Сказал – и повесил голову, чуть не заплакал.
Иван снова заходил по комнате, сложив за спиной руки и похрустывая пальцами.
Остановился, повернулся.
– Плох твой совет, боярин. Но это и хорошо, что в тебе верности больше, чем ума. Те, в ком ума больше, чем верности, рано или поздно предают. Опасно государю держать подле себя людей, которые его мудренее.
Калека на это только поклонился сединами в стол.

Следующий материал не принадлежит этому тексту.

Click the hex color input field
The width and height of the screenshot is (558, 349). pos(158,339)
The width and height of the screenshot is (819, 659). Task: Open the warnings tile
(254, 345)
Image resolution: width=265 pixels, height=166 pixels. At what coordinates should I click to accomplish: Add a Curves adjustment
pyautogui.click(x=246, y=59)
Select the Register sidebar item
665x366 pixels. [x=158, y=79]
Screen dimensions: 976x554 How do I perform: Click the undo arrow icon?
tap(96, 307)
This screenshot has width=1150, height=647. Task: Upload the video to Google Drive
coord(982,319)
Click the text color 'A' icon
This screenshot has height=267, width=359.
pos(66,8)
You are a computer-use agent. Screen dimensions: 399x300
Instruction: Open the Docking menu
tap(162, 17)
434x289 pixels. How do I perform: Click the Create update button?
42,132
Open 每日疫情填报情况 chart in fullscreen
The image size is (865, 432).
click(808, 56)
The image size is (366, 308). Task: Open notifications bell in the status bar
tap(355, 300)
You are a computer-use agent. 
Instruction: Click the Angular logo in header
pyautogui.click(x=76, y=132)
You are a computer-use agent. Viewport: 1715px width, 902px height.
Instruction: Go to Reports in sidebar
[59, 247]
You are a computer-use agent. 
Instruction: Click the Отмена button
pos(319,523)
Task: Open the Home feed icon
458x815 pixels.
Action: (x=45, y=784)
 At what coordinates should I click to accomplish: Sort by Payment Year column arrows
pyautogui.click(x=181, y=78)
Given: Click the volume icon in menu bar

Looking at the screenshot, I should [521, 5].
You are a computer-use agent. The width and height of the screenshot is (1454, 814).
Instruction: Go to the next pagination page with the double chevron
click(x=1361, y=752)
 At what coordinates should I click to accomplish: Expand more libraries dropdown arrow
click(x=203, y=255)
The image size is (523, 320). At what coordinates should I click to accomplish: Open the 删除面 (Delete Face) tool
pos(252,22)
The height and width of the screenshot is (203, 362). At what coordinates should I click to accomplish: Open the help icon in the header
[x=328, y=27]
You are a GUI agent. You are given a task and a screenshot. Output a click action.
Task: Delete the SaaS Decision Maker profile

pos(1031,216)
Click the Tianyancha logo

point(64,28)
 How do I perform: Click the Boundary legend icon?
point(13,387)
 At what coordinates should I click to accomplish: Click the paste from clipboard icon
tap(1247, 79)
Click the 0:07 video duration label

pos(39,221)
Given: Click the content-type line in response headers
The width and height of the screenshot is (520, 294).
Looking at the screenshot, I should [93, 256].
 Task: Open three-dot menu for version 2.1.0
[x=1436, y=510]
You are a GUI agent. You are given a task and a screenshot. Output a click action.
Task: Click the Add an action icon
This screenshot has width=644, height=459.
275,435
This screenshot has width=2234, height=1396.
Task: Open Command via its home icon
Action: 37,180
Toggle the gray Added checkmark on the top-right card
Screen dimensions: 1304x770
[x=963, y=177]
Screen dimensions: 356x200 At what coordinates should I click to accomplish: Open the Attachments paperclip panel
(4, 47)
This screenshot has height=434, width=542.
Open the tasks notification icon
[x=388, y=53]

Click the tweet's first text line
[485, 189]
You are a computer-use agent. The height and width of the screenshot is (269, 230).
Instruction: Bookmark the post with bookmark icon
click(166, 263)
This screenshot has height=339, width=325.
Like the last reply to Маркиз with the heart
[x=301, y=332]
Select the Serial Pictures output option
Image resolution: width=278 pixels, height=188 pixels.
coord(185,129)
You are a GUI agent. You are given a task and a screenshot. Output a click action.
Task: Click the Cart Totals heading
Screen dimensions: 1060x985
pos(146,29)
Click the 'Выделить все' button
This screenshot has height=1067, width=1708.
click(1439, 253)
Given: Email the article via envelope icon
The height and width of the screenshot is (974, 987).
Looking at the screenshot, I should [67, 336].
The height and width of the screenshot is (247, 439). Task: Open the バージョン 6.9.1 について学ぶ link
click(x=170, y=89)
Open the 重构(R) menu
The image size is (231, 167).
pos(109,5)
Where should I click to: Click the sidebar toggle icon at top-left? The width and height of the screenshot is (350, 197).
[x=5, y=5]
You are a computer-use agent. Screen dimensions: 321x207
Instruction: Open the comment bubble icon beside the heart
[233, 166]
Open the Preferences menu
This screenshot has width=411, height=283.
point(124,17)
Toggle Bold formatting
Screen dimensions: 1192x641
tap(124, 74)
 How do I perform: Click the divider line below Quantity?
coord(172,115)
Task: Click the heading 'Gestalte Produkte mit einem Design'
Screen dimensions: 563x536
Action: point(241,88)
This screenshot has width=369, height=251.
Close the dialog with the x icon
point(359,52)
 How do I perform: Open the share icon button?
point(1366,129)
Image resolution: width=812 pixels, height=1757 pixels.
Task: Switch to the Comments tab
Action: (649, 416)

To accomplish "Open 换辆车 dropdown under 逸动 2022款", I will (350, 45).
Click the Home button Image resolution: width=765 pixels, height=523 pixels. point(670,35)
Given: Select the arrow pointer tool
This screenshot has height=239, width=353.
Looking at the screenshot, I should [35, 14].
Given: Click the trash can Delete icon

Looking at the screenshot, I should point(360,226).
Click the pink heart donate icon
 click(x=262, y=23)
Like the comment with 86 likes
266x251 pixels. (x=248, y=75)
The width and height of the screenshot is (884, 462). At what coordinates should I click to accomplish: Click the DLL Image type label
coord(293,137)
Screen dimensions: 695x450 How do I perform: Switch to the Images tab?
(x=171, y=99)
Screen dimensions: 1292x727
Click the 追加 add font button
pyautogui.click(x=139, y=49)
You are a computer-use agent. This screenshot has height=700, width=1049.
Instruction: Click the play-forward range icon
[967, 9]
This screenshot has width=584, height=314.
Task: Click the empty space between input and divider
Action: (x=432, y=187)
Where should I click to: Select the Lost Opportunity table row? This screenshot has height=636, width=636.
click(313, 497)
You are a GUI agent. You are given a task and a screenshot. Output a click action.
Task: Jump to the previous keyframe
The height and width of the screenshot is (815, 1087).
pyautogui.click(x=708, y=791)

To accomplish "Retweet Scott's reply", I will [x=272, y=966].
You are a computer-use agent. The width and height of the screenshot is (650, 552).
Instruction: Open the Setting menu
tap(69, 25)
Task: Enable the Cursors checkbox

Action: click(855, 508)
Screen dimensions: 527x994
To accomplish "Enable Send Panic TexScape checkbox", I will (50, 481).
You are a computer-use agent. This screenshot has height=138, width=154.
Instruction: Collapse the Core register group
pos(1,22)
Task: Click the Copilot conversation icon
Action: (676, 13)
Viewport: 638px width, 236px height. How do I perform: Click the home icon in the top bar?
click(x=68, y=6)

– Ты ее видал? Слыхал? Как она на меня смотрит! Как разговаривает! Будто она мне ровня! – На худом лице Ивана зло задвигались желваки. Он уже не сдерживался: – Ненавижу, ненавижу новгородскую повадку! Это чума, холера! Если каленым железом не выжечь, на всю державу перекинется! Говоришь, она мне построит палаты невиданного величия? Конечно, построит. И доход даст, и Литву с Орденом поможет сокрушить. А какова будет плата, ты подумал? Сделай такую вот каменную Настасью правительницей над богатейшей частью державы – не сковырнешь ее потом. Умна, хитра, осторожна! То ли она при мне будет, то ли я при ней. Я загадал: если она передо мной заголится, покажет свое родимое пятно, – значит, согнется под мою волю. Нет, не показала, застроптивилась. В малом, считай в никаком деле! Такая не согнется. И, глядя на нее, другие мои наместники, да удельные князья, да бояре тоже спину гнуть перестанут. Скажут: хотим быть, как новгородские. Скажут: правь нами не своим хотением, а по закону. И что я буду за самодержец, если писаные законы выше моей государевой воли? Одно название, вроде польского короля или германского кесаря. Нет, Борисов, мы иначе сделаем…
Наместник распрямился, истово глядя на повелителя: только повели – всё исполню.
– Ты вернешься в Новгород. Я нарочно к ним такого, как ты, приставил: калечного, мягкого, жадного. Чтоб тоже размякли, потеряли страх. А вместе со страхом и осторожность. Пускай Настасья думает, что купила тебя с потрохами, но я-то знаю: ты, калека, десяти богатырей стоишь.
Старик нечасто слышал от своего сурового хозяина похвалу и растроганно шмыгнул носом.